Exercise goal:
For the string "filter", state the number of lines in the data that contain it, and nothing else.

Saved data entries
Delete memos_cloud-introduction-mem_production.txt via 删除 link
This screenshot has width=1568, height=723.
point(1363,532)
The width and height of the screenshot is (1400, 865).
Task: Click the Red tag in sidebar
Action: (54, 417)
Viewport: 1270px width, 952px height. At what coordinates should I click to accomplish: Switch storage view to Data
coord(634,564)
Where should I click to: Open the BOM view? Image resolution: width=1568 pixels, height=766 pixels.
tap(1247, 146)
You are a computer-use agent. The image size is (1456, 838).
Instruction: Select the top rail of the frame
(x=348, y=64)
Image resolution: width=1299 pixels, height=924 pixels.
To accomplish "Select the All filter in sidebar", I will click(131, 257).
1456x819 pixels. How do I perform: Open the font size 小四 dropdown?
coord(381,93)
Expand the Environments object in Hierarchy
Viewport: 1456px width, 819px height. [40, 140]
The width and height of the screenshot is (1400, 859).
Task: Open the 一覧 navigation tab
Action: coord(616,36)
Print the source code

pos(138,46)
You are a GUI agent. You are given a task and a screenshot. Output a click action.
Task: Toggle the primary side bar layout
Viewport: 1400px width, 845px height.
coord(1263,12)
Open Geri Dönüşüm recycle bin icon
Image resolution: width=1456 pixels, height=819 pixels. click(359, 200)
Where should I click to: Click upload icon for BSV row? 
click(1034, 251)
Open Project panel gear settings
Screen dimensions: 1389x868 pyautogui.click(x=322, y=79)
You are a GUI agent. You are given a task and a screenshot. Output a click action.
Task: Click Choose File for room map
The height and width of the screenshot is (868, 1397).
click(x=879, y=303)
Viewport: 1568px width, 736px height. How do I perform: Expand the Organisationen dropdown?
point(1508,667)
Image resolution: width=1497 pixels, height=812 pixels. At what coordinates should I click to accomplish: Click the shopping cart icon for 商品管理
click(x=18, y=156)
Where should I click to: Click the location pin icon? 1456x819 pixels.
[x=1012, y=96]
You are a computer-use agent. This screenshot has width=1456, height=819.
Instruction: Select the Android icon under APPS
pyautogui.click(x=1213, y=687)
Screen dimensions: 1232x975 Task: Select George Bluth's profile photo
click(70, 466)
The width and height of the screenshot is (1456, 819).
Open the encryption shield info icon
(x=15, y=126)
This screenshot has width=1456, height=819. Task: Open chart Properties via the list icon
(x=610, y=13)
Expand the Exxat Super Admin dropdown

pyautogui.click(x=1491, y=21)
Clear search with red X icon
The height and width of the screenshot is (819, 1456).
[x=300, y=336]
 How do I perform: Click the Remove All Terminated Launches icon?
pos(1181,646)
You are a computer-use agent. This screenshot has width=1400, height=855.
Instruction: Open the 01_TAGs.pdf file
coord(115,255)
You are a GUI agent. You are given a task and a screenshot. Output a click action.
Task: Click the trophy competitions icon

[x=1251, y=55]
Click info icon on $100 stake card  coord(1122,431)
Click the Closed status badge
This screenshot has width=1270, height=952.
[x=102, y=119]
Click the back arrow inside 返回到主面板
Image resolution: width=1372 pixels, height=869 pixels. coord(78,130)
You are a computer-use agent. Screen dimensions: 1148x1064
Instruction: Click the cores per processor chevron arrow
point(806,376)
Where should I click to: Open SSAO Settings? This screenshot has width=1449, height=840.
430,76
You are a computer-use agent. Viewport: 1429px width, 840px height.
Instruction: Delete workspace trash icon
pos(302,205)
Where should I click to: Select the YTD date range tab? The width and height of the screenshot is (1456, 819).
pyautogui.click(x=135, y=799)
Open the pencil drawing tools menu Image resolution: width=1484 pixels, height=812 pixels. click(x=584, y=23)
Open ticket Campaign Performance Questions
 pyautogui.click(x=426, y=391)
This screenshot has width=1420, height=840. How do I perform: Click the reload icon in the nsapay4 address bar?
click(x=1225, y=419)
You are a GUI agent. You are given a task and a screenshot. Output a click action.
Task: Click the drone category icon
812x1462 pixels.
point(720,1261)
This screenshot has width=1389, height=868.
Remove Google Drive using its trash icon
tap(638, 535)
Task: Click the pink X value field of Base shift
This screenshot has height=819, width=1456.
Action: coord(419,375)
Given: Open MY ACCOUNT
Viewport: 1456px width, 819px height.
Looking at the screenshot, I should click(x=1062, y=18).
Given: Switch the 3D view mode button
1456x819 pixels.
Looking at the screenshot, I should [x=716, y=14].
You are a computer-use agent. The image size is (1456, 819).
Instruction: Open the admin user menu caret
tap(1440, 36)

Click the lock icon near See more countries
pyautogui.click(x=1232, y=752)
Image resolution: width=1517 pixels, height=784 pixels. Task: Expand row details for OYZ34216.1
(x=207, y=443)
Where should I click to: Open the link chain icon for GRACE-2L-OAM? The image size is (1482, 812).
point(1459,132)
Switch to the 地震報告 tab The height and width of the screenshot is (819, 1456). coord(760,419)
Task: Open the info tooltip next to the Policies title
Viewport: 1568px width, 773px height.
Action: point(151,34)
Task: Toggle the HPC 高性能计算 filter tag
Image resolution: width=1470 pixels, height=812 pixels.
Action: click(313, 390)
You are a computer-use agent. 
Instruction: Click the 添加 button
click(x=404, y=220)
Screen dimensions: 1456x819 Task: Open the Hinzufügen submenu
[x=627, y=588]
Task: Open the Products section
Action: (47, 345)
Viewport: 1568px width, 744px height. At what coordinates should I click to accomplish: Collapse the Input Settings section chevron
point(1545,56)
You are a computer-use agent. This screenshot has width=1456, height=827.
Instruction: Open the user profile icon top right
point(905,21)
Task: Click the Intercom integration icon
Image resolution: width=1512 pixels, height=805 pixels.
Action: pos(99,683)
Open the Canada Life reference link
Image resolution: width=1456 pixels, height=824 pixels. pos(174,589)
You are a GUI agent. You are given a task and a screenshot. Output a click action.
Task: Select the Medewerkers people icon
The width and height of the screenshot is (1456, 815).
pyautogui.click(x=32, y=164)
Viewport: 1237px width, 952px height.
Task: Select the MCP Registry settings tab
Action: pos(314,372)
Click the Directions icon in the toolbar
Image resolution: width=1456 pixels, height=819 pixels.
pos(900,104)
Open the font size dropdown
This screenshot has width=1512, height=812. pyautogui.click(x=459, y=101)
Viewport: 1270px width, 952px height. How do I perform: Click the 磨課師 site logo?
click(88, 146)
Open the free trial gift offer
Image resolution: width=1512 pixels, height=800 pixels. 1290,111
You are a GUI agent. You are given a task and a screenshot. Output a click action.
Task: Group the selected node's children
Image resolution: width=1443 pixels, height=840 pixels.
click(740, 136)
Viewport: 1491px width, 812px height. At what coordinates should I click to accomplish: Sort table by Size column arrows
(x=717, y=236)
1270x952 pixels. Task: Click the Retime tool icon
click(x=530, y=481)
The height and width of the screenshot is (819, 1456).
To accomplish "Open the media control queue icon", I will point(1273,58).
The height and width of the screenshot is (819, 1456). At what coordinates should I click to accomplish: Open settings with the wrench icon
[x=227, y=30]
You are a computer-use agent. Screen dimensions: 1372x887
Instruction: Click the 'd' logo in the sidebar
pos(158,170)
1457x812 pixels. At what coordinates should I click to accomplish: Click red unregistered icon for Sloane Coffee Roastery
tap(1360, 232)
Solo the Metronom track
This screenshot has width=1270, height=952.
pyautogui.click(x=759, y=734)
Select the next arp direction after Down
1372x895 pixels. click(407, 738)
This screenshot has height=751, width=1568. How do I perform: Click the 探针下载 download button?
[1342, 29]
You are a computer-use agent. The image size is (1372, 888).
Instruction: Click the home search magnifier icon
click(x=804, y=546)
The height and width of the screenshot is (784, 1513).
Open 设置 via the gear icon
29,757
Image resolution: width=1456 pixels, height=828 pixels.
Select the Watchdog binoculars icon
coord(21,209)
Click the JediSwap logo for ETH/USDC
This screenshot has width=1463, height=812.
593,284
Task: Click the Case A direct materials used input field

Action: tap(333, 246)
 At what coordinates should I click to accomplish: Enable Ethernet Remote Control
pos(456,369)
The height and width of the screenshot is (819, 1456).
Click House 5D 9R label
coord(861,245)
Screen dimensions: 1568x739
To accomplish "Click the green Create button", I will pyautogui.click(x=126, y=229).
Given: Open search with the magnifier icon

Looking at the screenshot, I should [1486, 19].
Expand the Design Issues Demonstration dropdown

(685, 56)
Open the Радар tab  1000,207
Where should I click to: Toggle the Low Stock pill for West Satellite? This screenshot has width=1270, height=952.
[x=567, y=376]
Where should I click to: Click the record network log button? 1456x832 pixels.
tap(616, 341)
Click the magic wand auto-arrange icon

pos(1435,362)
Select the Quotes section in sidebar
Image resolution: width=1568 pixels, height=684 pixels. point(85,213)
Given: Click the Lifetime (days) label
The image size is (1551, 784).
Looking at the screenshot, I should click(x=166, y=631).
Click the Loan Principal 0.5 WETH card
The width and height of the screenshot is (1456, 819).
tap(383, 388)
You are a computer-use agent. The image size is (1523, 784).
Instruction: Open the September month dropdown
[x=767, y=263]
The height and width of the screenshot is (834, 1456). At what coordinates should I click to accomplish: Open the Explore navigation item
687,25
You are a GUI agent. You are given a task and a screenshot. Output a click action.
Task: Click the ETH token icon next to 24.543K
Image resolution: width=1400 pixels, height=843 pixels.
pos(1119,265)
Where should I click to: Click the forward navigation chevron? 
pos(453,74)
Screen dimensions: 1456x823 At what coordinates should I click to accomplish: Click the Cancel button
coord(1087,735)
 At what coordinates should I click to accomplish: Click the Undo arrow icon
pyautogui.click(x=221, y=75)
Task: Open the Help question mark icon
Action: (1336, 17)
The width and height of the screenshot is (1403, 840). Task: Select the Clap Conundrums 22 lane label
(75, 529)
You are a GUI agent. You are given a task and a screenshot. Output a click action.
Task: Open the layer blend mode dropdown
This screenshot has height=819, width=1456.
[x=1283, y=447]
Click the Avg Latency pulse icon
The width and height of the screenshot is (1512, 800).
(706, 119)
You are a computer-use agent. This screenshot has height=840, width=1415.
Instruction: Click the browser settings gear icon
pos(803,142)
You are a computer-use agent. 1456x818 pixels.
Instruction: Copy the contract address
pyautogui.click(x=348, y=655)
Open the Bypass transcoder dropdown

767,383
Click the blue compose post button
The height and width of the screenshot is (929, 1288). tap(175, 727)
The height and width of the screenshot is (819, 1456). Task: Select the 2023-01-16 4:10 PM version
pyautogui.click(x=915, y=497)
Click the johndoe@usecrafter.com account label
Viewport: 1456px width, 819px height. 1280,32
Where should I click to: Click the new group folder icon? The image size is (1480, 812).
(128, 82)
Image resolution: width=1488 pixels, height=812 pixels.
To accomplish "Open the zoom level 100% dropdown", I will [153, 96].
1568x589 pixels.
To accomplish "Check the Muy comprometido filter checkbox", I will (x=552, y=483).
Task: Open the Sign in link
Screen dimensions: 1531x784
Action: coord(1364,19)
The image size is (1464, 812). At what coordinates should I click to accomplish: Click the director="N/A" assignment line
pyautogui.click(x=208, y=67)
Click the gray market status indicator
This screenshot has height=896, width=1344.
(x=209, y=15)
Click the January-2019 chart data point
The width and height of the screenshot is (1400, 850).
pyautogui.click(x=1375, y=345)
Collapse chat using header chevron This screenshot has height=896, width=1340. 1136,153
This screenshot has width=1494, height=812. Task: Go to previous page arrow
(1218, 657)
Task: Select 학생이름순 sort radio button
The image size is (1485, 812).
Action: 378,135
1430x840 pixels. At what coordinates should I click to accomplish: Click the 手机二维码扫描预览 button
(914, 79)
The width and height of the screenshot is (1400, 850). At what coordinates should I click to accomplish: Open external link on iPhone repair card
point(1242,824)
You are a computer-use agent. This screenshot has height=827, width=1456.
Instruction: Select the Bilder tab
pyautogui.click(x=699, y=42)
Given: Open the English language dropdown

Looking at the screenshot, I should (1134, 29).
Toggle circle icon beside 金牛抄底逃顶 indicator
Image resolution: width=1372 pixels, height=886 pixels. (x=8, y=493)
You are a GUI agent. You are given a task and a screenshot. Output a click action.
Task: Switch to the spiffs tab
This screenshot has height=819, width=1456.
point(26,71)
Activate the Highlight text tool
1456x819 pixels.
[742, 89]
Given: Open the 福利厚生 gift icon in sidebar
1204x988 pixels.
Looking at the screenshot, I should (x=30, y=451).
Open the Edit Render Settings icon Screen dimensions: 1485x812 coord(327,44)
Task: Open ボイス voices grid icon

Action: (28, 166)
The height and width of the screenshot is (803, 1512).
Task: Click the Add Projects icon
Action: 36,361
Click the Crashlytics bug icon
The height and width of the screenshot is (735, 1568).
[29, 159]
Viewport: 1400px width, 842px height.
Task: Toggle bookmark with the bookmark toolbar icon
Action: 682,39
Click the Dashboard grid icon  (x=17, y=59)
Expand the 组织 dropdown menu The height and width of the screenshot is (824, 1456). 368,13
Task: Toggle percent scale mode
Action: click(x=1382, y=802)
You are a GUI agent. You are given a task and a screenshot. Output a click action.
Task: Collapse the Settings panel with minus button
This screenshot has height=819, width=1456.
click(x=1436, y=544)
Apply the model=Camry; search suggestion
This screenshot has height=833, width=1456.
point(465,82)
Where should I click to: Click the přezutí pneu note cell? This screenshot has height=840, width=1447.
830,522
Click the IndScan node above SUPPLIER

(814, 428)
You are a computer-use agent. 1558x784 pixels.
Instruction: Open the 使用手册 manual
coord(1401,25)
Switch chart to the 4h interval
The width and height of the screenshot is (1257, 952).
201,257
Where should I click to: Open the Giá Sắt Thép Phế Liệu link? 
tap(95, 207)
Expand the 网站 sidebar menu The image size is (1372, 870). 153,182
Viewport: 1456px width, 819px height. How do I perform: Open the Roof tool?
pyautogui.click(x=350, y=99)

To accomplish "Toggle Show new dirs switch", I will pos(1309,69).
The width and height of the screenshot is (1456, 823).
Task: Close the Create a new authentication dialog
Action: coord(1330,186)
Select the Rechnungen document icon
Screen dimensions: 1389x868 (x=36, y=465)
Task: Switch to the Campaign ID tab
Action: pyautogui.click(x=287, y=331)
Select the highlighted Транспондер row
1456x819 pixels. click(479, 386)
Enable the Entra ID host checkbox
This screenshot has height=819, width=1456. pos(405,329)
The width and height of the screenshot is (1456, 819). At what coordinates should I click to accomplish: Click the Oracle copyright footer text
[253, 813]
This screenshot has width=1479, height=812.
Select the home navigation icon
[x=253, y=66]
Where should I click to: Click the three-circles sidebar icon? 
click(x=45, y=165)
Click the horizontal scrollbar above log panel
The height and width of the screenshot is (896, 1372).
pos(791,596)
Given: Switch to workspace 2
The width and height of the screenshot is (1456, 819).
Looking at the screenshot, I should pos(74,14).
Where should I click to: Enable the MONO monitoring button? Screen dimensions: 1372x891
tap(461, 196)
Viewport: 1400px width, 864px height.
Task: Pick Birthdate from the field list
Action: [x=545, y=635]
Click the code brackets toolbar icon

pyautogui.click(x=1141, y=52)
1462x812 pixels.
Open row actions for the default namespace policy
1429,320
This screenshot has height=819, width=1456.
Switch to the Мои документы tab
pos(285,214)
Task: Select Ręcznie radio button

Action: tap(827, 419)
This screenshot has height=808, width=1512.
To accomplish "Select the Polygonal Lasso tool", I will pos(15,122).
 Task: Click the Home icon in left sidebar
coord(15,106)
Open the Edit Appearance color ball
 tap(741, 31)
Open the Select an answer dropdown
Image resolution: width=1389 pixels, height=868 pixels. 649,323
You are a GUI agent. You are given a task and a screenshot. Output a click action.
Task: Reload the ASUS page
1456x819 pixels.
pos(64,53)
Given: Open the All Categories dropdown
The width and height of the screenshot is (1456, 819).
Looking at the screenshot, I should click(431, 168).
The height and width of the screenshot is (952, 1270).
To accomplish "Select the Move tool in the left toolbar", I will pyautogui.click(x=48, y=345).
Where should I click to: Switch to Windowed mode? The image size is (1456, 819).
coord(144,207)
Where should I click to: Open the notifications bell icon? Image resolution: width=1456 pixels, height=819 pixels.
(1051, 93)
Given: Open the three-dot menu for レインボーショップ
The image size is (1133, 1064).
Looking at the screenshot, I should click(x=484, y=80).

Exercise response:
3